Required task: In the passage on electrostatographic imaging below, rewrite the text starting with "It is therefore" and going on through "the prior art.", replacing "drawbacks" with "shortcomings".

Text shown:

··········

It is also known in the art in applications in which two or more images of a small original document can be spaced on the circumference of a drum to rotate the drum during one scanning operation to form a first image, stop the drum rotation while the scanning system resets, and again rotate the drum for another scanning operation. Whereas this method increases the copying efficiency by producing more than one copy for each rotation of the drum after all of the images have been formed on the drum using the multiple development and transfer method described above, the mechanism for precisely starting and stopping the drum in dependence on the number of images to be produced is necessarily complex and costly.
In another known method of producing a plurality of images on the drum surface, the drum is rotated continuously and the scanning mechanism is reset at high speed between scanning operations, the speed of various members of the scanning mechanism exceeding 1000mm/sec. during such an operation. The power required for driving a scanning mechanism at this speed is excessive, and the high rates of acceleration and deceleration cause scanning lamps and precision optical components to fail rapidly.
It is therefore an object of the present invention to provide a multiple imaging method for electrostatography which overcomes the drawbacks of the prior art.
It is another object of the invention to provide apparatus embodying the above method.
It is another object of the present invention to provide a method of forming a plurality of images of the same original document at equal spacing on the circumference of a photoconductive drum or the like. After all of the images are completely formed, the images are developed a number of times, and the resulting toner images are transferred to copy sheets after each developing step. The method comprises forming an image on one section of the drum and then rotating the drum by a plurality of image spaces before forming an image on another section. The number of image spaces skipped is determined by the number of images to be formed in such a manner that the images will be formed only once during a predetermined number of rotations of the drum. Imaging means for forming the images may comprise a movable scanning member or a flash optical system.
The above and other objects, features and advantages of the present invention will become clear from the following detailed description taken with the accompanying drawings, in which:
FIG. 1 is a schematic view of an image forming apparatus embodying the present invention;
FIG. 2a is a diagram illustrating a method of forming two images on the surface of a photoconductive drum in accordance with the present invention;
FIG. 2b is similar to FIG. 2a but illustrates forming three images;
FIG. 2c is similar to FIG. 2a but illustrates forming four images;
FIG. 2d is a graphic illustration of an inoperative method of forming four images on the surface of a photoconductive drum;
FIG. 3 is a schematic view of the image forming apparatus of FIG. 1 incorporated in an electrostatographic copying machine; and
FIG. 4 is a schematic view of another image forming apparatus embodying the present invention.

··········

Recorded data:
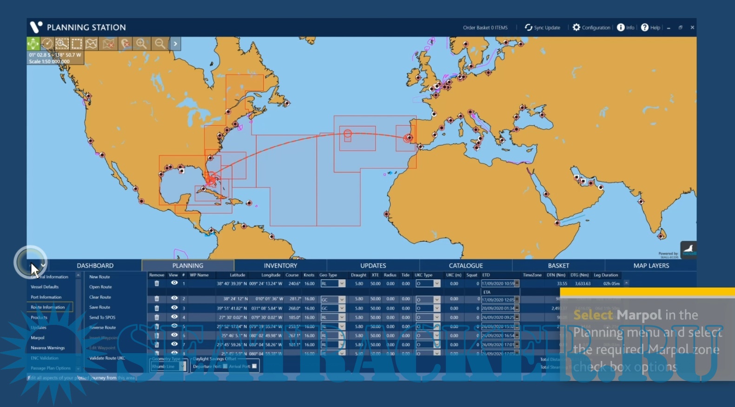This screenshot has height=407, width=735.
Task: Open UKC Type dropdown for waypoint 2
Action: [x=437, y=300]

··········

Task response:
It is therefore an object of the present invention to provide a multiple imaging method for electrostatography which overcomes the shortcomings of the prior art.